Dari yang awalnya lelucon, tapi cukup membahayakan. Seperti menyeberang jalan atau menyetir mobil dengan mata tertutup. Akibatnya sejumlah pembuat konten ada yang tabrakan. Nah, bisa dibayanginkan? Tentunya tidak hanya resiko tinggi yang menimpa si pelaku. Tapi juga orang di sekelilingnya.
Sekarang, prank menjadi sebuah pro dan kontra tidak berkesudahan. Karena di satu sisi, para YouTuber membutuhkan konten yang diminati subscribernya, yang mendatangkan banyak view.

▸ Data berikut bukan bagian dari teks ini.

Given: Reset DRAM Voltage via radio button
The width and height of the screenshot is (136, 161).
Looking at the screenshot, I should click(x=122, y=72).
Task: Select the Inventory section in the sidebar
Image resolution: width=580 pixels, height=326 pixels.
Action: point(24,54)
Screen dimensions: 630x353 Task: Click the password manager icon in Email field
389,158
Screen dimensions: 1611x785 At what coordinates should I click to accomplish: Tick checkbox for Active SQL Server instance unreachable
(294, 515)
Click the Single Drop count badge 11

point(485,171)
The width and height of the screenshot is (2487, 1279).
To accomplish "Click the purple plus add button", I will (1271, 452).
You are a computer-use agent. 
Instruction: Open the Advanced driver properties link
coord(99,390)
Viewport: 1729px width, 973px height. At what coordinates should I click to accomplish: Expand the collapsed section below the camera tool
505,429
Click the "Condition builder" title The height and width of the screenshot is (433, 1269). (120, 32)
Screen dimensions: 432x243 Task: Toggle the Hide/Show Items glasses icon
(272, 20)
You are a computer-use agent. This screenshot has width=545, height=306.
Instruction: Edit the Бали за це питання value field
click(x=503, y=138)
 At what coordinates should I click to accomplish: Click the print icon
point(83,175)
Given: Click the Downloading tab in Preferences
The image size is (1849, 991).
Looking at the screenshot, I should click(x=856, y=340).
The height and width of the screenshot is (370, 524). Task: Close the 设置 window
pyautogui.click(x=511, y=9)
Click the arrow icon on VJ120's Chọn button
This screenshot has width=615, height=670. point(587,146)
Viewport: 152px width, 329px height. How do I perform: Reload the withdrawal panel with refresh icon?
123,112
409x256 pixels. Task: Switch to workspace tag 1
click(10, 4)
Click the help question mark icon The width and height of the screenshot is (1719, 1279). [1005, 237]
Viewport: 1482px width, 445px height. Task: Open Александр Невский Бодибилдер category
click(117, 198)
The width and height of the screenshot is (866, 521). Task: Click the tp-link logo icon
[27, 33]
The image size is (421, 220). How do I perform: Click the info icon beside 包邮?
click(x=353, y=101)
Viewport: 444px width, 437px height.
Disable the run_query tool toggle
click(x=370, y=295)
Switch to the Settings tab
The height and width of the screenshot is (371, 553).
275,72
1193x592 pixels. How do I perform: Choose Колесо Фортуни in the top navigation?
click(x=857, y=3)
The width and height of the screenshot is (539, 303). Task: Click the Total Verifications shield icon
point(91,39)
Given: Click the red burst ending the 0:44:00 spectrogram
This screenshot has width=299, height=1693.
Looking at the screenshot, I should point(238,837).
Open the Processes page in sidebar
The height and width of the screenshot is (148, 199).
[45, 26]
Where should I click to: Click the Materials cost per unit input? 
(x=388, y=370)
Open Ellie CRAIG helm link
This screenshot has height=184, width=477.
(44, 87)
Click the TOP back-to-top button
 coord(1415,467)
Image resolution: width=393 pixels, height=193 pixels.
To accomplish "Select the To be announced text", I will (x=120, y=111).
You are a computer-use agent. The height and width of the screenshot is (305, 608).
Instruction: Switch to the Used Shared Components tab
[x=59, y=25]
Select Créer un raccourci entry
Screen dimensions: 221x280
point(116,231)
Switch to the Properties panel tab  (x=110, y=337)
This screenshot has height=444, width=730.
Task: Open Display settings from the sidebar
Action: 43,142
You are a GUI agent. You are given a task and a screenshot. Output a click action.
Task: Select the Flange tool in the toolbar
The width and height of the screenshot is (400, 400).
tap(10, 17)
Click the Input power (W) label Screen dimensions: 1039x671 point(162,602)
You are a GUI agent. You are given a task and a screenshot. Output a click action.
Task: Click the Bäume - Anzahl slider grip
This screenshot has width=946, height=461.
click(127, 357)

Seorang psikolog berpendapat, prank tidak bisa dipandang sebelah mata. Karena bisa menimbulkan rasa cemas dan trauma bagi sang korban. Dan tentunya urusan bisa jadi panjang. Pikiran yang kalut dan cemas bisa membuat fisik jadi drop.
Sedihnya, banyak juga yang menutup mata dan telinga seolah tidak peduli kritik dan komen terutama para pelaku pembuat konten yaitu YouTuber itu sendiri. Mereka selalu memberi jawaban klise, "Ini channel gue, kalau nggak suka ya unfollow aja".
Padahal masalahnya tidak sesederhana itu. Sebagai YouTuber yang mempunyai follower atau subscriber (baik yang jumlahnya bijian sampai jutaan) seharusnya mempunyai tanggung jawab moril dan memberi edukasi kepada para pengikutnya itu. Apalagi kalau sebagian besar penggemarnya adalah anak-anak atau ABG yang mudah sekali meniru. Sedangkan mereka tidak tahu tingkat keselamatan kalau dengan bulat-bulat menirunya. Mereka tidak paham kalau semua itu ada trik dan settingan.
Kalau sudah begitu, peran oran tua memang sangat dibutuhkan. Jangan hanya anak-anak saja yang disebut milenial. Orang tua pun harus memposisikan diri sebagai orangtua milenial. Lalu bagaimana caranya?
1. Jangan gaptek atau gagap teknologi.
2. Selalu mengikuti teknologi yang semakin hari semakin berkembang.Â
3. Pantau media sosial, di mana semua informasi sangat mudah diakses.
4. Libatkan diri ketika anak sudah mau mencoba bikin konten.
Cukup sekian curhat saya sore ini. Yang sangat spontan ketika melihat tayangan info tentang prank di televisi. Salam internet sehat dari emak (yang mengaku) milenial!